Workers walk through the nearly empty Wuhan Tianhe airport in Wuhan, China on March 17. STR/AFP/Getty Images

Domestic flights will resume in Hubei province, except in the city of Wuhan, from Sunday midnight local time, according to a statement from the Civil Aviation Administration of China.

Cargo flights will resume as well as passenger flights. 

The Chinese government has been steadily reducing the restrictions on Hubei and other previously heavily affected provinces, as the number of coronavirus cases has continued to fall.

Today China reported 45 new cases, all but one of which came from outside the country.

Flights to and from Wuhan, the original epicenter of the virus, will resume at midnight on April 8 when the city’s lockdown is expected to be lifted.

3:34 a.m. ET, March 29, 2020

Indian student cut off from his boyfriend by mass lockdown

From CNN's Julia Hollingsworth

Hemangay, a University of Delhi student, hasn't heard his boyfriend's voice for about a week.
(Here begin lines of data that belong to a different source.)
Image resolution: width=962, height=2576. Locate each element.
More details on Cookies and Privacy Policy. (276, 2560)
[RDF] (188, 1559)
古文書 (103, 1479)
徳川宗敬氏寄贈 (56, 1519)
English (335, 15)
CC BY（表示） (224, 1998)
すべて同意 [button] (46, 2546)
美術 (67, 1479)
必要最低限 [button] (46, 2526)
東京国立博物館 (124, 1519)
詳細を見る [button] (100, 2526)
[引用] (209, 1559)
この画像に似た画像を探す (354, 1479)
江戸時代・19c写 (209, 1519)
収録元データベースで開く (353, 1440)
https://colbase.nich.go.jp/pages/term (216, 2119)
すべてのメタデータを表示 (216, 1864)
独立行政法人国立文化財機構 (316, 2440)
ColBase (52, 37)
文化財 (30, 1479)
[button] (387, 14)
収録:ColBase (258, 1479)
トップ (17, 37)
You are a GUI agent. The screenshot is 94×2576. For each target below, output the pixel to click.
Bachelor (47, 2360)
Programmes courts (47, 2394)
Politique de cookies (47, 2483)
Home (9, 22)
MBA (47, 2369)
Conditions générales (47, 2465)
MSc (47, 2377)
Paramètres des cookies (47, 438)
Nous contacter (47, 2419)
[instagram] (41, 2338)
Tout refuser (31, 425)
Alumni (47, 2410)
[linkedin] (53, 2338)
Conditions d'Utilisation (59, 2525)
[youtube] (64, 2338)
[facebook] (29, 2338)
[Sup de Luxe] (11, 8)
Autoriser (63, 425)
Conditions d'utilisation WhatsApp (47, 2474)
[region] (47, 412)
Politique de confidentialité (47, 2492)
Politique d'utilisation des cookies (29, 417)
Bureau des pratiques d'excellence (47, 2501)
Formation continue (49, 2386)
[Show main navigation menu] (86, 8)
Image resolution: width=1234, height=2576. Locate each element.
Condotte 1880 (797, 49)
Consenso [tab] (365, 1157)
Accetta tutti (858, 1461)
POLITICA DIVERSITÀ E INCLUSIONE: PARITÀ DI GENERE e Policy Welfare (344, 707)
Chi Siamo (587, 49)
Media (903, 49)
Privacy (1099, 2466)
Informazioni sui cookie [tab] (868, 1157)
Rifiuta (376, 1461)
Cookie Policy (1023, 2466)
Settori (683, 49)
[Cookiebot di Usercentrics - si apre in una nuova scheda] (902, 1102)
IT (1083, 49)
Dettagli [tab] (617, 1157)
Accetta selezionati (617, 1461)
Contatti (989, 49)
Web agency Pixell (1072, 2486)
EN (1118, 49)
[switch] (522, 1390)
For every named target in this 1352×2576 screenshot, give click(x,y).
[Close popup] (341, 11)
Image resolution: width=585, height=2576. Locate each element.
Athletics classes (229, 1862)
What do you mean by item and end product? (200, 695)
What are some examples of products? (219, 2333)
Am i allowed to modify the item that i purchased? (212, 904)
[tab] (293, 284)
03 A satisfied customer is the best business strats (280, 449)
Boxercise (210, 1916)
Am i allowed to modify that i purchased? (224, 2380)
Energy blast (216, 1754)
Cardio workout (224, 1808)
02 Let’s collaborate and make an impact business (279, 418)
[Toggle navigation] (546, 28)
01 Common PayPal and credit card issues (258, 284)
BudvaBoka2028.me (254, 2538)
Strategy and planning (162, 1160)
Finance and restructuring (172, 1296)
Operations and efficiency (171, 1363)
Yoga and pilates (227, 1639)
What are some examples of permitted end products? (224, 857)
The 19-year-old, who asked not to use his real name as he is not out to his parents, lives with his family in New Delhi, the capital of India. For the past few months, he's been dating his 22-year-old boyfriend -- in secret.

On Tuesday, India's Prime Minister Narendra Modi announced that the country of 1.3 billion people was going into lockdown for the next 21 days.

That means no one is allowed outside. Public transport is shut, so Hemangay wouldn't be able to make it to his boyfriend's house on the other side of Delhi anyway.

And because Hemangay can't take walks, he hasn't been able to phone his boyfriend -- he's too worried his parents would find out about their relationship if he calls him from the family home.

"I have never felt so helpless in my entire life," he said.

Read the full article here.

2:58 a.m. ET, March 29, 2020

OPINION: How to protect the US 2020 elections from the coronavirus crisis

From Julian Zelizer, CNN Political Analyst

Nam Y. Huh/AP
Nam Y. Huh/AP

Despite the global pandemic, we must take steps to ensure a high turnout is possible during the 2020 US election.

While public attention has naturally turned toward our health care system's ability to treat the mounting number of Covid-19 patients — along with the spluttering economy — it would be a disastrous mistake to assume everything will run smoothly in November.

This could have a profound impact on our presidential election. During the 1918 flu pandemic, the US saw voting decline significantly in the midterm elections, from 50% in 1914 to 40% four years later.

Even if people turn out to vote in November, getting millions of Americans to wait in long lines and touch the same voting equipment could be the last thing we want.

In 2020, the stakes are too high to simply sit back and watch what will happen. Even before the pandemic hit, the election was already being considered by many a pivotal moment in our country's history and a referendum on President Trump.

Now that we are living through a global crisis akin to a massive depression or world war, the stakes are even higher.

Read the full article here.

2:49 a.m. ET, March 29, 2020

Governor announces death of 33-year-old staff member who tested positive for coronavirus

Gov. John Bel Edwards speaks at a press conference on March 25, in Baton Rouge, Louisiana.
Gov. John Bel Edwards speaks at a press conference on March 25, in Baton Rouge, Louisiana. Melinda Deslatte/AP

A 33-year-old staff member of Louisiana Governor John Bel Edwards has died from complications with Covid-19, the governor announced Saturday.

April Dunn served in the Governor's Office of Disability Affairs. 

“It is with heavy hearts that we mourn the loss of our dear April," said Edwards. “She brightened everyone’s day with her smile, was a tremendous asset to our team and an inspiration to everyone who met her.

"She lived her life to the fullest and improved the lives of countless Louisianans with disabilities. April worked hard as an advocate for herself and other members of the disability community."